» ABOUT THIS EXERCISE
Repeat only the stretch of lines below that runs from the line with "Click the Print" through the line with "Task: Click the 54.000 purchase quantity cell", unaltered.

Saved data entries
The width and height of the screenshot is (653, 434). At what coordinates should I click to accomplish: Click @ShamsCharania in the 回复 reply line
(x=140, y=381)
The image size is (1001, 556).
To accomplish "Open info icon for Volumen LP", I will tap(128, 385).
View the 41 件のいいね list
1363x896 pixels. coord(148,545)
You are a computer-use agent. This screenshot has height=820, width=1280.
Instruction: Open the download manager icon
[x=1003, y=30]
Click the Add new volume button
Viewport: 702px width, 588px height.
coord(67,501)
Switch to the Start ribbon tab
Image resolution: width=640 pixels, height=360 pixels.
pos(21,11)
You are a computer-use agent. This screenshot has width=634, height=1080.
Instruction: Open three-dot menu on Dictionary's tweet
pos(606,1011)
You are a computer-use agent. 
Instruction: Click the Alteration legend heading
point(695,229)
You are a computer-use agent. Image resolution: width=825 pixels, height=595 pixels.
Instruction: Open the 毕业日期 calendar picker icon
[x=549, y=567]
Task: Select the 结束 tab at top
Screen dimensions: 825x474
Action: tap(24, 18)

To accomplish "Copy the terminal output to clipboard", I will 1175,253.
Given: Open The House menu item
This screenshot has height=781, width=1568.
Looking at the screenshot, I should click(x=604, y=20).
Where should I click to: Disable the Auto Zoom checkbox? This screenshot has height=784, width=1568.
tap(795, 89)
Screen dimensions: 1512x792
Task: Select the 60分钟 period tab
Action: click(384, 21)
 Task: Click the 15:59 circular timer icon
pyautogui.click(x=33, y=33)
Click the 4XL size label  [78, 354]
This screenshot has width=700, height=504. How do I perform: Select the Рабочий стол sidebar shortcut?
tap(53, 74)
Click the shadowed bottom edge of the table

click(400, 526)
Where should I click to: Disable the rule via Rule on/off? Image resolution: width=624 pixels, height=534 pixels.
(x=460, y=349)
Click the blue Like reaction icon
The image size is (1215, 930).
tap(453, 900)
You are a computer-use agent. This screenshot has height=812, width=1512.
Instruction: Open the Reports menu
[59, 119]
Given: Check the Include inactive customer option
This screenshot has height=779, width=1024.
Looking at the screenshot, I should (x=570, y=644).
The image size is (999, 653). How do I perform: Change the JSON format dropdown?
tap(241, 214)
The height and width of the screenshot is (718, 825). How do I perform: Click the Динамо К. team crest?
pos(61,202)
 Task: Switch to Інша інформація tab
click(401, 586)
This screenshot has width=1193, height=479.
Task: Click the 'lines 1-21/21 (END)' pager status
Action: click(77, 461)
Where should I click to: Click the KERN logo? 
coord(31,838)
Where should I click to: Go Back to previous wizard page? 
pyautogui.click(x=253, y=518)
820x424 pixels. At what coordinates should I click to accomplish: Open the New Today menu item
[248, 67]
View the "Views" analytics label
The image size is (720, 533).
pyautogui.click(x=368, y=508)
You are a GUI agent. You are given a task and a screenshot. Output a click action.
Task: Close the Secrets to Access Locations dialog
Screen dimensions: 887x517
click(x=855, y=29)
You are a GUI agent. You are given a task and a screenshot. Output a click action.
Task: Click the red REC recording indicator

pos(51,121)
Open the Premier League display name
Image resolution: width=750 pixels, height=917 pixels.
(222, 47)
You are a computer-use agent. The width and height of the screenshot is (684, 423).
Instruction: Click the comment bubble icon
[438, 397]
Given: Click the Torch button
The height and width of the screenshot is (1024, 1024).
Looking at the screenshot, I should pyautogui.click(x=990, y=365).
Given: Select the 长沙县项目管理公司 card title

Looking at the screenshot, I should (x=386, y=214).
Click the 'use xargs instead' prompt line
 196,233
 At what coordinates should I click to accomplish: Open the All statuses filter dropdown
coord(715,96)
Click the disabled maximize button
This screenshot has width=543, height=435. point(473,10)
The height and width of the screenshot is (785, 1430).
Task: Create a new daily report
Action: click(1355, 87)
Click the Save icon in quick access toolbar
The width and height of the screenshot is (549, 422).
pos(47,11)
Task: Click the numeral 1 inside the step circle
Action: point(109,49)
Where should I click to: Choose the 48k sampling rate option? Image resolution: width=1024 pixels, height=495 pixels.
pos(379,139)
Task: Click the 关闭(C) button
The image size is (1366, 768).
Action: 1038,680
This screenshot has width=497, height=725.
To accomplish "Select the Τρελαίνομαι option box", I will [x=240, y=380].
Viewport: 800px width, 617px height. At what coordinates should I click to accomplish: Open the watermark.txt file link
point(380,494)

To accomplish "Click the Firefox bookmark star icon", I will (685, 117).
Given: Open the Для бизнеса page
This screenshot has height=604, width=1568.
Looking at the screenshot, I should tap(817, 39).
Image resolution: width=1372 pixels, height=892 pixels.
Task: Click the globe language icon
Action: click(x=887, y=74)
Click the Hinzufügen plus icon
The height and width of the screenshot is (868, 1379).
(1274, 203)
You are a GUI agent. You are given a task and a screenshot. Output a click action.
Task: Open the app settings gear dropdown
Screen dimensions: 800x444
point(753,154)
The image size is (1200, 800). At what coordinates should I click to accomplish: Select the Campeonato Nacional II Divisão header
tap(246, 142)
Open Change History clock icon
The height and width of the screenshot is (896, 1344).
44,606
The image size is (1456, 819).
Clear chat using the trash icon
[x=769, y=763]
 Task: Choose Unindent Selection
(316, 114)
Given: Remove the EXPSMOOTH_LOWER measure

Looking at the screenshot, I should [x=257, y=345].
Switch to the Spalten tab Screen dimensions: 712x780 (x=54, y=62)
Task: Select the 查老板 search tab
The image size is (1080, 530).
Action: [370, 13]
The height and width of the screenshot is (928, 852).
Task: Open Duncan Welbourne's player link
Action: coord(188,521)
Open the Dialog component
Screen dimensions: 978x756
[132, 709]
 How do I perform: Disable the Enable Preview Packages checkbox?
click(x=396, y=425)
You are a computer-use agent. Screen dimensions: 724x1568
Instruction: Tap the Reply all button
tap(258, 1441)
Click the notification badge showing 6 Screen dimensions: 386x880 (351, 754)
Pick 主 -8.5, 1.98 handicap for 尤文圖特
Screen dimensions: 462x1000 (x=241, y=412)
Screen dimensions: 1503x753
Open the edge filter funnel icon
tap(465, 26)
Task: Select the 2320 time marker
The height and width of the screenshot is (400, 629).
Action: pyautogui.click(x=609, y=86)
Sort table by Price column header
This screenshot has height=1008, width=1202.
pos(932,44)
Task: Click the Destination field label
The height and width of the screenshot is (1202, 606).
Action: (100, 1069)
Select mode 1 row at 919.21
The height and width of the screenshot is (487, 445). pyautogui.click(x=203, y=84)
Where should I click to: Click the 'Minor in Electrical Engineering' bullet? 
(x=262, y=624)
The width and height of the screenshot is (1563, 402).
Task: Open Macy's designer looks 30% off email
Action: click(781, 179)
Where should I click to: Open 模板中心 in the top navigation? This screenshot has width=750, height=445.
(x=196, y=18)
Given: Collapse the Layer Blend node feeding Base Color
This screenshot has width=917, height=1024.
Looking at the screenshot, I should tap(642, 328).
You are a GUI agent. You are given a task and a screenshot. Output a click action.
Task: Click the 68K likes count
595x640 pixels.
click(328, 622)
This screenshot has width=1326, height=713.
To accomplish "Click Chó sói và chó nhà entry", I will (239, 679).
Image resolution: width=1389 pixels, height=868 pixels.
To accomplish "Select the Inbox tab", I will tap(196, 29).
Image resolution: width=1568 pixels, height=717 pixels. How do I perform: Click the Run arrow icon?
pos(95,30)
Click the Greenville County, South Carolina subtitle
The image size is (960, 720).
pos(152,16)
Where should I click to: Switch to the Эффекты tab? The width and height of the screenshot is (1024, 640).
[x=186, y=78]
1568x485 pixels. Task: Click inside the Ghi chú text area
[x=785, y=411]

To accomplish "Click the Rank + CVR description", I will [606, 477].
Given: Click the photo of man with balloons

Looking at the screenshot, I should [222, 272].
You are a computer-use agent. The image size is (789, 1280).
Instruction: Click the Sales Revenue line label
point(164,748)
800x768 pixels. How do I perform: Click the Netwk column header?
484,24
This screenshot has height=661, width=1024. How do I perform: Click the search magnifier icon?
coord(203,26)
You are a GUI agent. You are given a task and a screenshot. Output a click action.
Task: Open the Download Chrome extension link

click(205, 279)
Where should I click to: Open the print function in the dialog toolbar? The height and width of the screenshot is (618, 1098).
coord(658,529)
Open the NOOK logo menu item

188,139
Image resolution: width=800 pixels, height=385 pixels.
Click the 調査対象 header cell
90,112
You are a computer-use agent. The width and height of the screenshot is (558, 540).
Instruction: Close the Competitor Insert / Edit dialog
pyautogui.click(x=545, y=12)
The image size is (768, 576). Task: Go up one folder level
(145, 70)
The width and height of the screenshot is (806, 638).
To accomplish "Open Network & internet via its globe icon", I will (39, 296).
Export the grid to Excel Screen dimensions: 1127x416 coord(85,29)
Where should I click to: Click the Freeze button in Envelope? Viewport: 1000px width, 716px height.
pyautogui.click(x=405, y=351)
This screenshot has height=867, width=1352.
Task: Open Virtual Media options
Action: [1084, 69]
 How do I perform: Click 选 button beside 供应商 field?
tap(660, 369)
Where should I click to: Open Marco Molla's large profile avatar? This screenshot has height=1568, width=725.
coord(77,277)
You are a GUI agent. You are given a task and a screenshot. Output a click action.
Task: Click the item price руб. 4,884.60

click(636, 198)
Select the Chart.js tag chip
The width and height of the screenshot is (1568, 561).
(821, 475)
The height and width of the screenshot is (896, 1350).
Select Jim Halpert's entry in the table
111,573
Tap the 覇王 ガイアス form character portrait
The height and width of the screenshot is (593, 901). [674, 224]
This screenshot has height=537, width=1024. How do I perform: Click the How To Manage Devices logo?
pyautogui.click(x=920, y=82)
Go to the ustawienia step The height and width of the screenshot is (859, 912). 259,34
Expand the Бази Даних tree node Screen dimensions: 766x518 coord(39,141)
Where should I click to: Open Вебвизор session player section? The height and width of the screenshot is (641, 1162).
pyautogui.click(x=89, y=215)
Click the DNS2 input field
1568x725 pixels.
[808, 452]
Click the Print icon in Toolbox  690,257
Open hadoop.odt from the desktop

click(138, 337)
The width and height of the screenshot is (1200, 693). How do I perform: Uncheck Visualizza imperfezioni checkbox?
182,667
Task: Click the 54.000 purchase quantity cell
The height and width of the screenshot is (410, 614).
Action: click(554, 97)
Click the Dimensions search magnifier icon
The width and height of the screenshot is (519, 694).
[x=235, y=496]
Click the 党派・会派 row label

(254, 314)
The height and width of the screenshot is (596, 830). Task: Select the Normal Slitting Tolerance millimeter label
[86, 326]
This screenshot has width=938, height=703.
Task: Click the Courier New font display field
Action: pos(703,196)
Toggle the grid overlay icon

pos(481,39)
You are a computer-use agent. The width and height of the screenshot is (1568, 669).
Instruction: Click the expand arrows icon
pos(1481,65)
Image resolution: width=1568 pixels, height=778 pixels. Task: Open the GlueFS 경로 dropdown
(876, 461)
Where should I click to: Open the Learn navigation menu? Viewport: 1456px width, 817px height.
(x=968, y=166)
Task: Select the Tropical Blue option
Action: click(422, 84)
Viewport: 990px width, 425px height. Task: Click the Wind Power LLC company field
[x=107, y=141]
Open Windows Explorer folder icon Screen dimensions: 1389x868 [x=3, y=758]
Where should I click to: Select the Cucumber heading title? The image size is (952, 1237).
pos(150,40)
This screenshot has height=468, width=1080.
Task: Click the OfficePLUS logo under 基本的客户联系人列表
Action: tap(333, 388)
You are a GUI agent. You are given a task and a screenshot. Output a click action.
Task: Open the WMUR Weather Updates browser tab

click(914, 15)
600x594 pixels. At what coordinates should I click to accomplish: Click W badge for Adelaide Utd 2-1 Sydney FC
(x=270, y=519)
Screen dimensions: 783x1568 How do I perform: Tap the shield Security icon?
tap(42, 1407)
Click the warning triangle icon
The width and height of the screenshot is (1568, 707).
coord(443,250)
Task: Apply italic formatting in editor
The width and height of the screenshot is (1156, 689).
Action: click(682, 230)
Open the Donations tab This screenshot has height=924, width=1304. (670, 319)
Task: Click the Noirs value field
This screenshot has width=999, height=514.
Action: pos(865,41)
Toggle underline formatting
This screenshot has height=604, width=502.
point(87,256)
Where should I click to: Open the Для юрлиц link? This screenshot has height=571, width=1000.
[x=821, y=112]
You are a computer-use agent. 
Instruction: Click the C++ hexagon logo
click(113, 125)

» ANSWER BELOW
Click the Print icon in Toolbox  690,257
Open hadoop.odt from the desktop

click(138, 337)
The width and height of the screenshot is (1200, 693). How do I perform: Uncheck Visualizza imperfezioni checkbox?
182,667
Task: Click the 54.000 purchase quantity cell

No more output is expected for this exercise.